From the moment you land in Bilbao, you notice a stark linguistic contrast to our own situation, with visual examples of stronger language legislation – bilingual signs are the norm and the co-operative supermarket chain Eroski provides own-brand packaging with instructions in up to five languages.

You are quickly made aware of the fact that in Euskadi – the autonomous community of the Basque country – citizens have a legal right to use the language in the public and (more recently) private and voluntary sectors. Because of this, companies such as EMUN have been set up to assist all kinds of private companies as they develop effective responses to language rights.
The second article is on another important subject to minor languages, making sure that those that teach the language know it well and are able to use it with confidence. This is why it's good to create standardized tests for IALs as well so that people don't begin using them under the impression that they're doing quite well when really they need a lot more practice on the finer points. Not that there's anything wrong with making mistakes, but those who are making them would certainly appreciate knowing that. The article says:
Nerys Lewis, a nursery class teacher at White Rose Primary School in New Tredegar, Caerphilly, is among a growing number of school staff to take advantage of the Welsh language Sabbaticals Scheme, which is free for schools.
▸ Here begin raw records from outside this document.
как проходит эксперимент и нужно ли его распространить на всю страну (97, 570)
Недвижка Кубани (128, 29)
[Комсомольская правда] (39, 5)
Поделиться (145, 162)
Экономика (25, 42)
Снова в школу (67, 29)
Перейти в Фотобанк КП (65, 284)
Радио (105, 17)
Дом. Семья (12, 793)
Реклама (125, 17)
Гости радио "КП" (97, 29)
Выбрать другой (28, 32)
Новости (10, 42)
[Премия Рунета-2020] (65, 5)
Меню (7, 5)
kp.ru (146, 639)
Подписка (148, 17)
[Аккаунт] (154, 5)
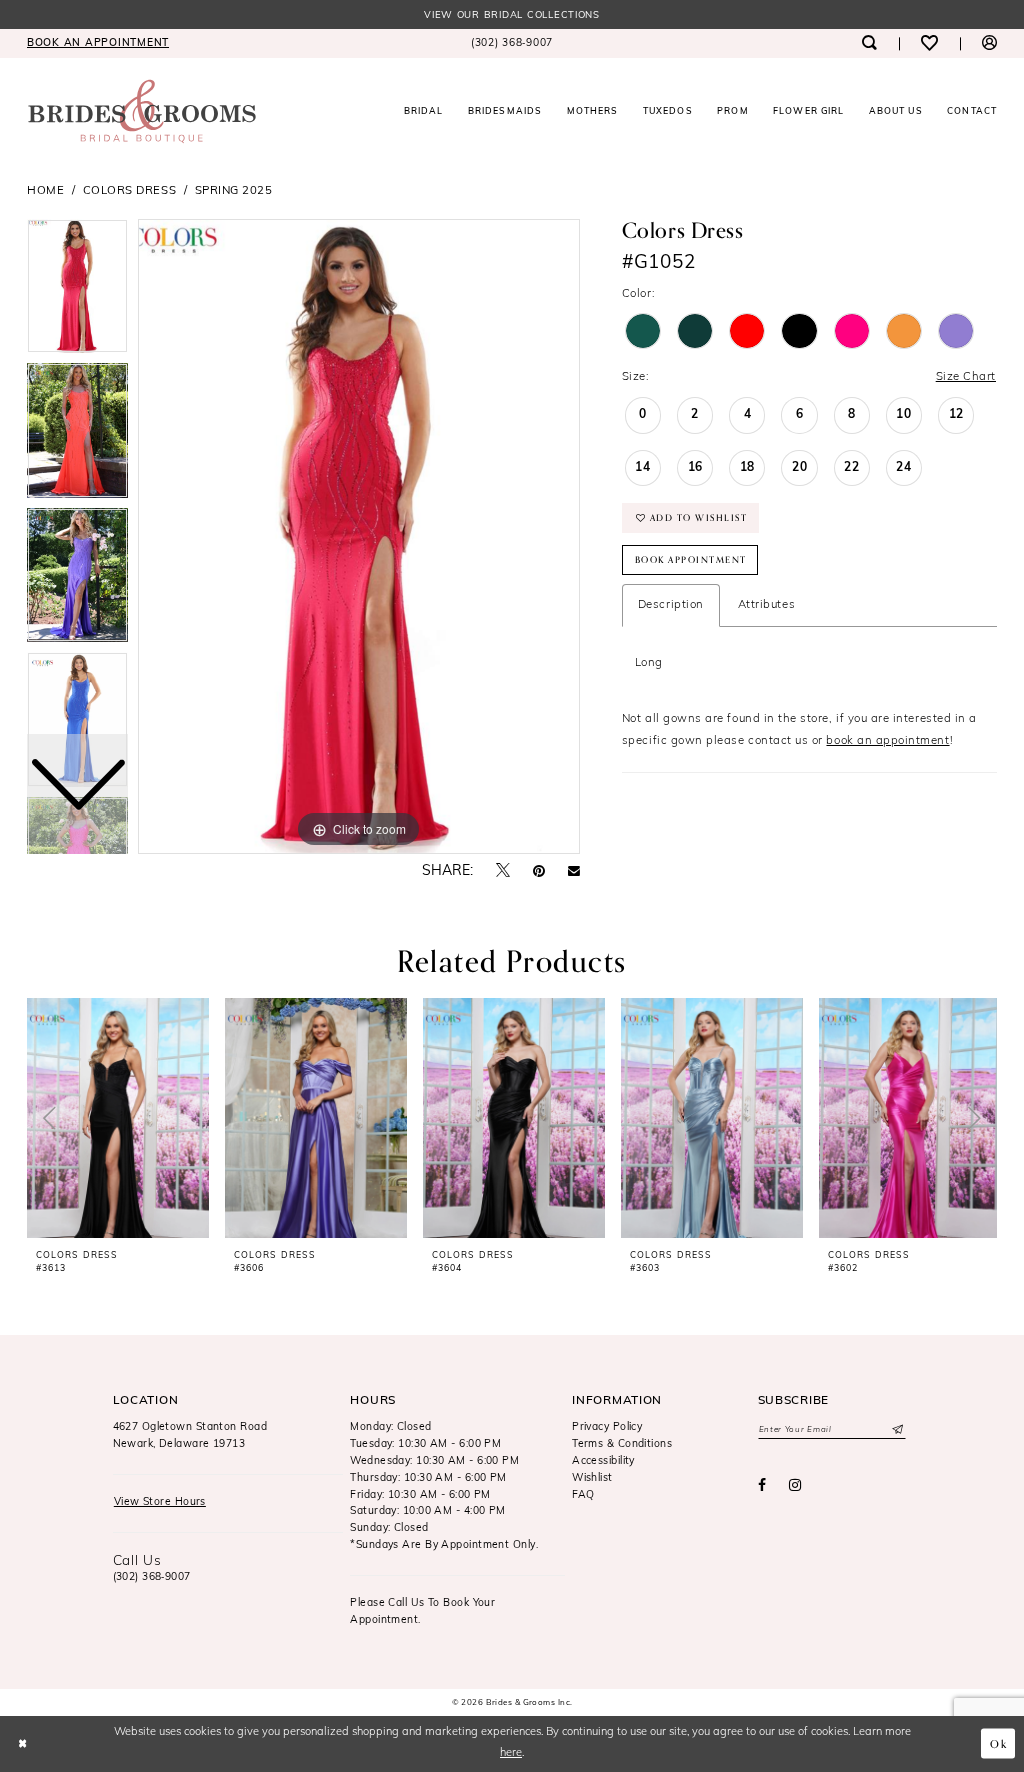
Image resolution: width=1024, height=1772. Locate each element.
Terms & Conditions (622, 1444)
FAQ (583, 1495)
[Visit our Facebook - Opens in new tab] (762, 1486)
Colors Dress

The intensive course is designed to provide the skills to teach bilingually or through the medium of Welsh with confidence.

“I would urge anyone who wants to polish their Welsh language skills and use them in a classroom setting to take advantage of this brilliant opportunity this January,” said Nerys.

“While I spoke Welsh fairly well before doing the course, I never felt totally confident writing it and speaking it on a professional basis. Now I am helping teachers with their Welsh and speaking with educational professionals on a daily basis.”

The courses are run at Cardiff University and Bangor University and there is also the option of studying by distance learning. There are still places left on the next course starting on January 5 to April 2009. Participants must be fluent or fairly fluent.

The courses run for 60 days during term time, so participants will need to be released from their posts for the full three months. The Assembly Government pays for the cost of a supply teacher for the period, the course fees and also funds the travel cost of the course participant.
60 days of free extra language training is pure awesome. Once again, this is something that would be just great for IALs if it were to exist. Though I'm not an Esperantist, this is something that Esperantists should definitely look into doing in the future (creating a permanent location where people are brought in for extra training), precisely because there's actually a very large difference between someone largely fluent in a language and completely fluent. The former is capable of understanding just about everything and writing about just about any subject in the language but will occasionally or often need to resort to using a dictionary and will still take a long time to write about difficult subjects, whereas the latter is capable of just sitting down and writing about a subject at length without slowing down. That's especially important for writing on Wikipedia, for example. I would be largely fluent in Ido, for example, which means that I'll still need to go back to the dictionary every once in a while when trying to find/decide on a good term for what I'm writing about.

So what sort of location would be good? Perhaps somewhere in a country like Poland, fairly close to major European transportation hubs but with cheap enough prices to make it possible to do on a permanent basis.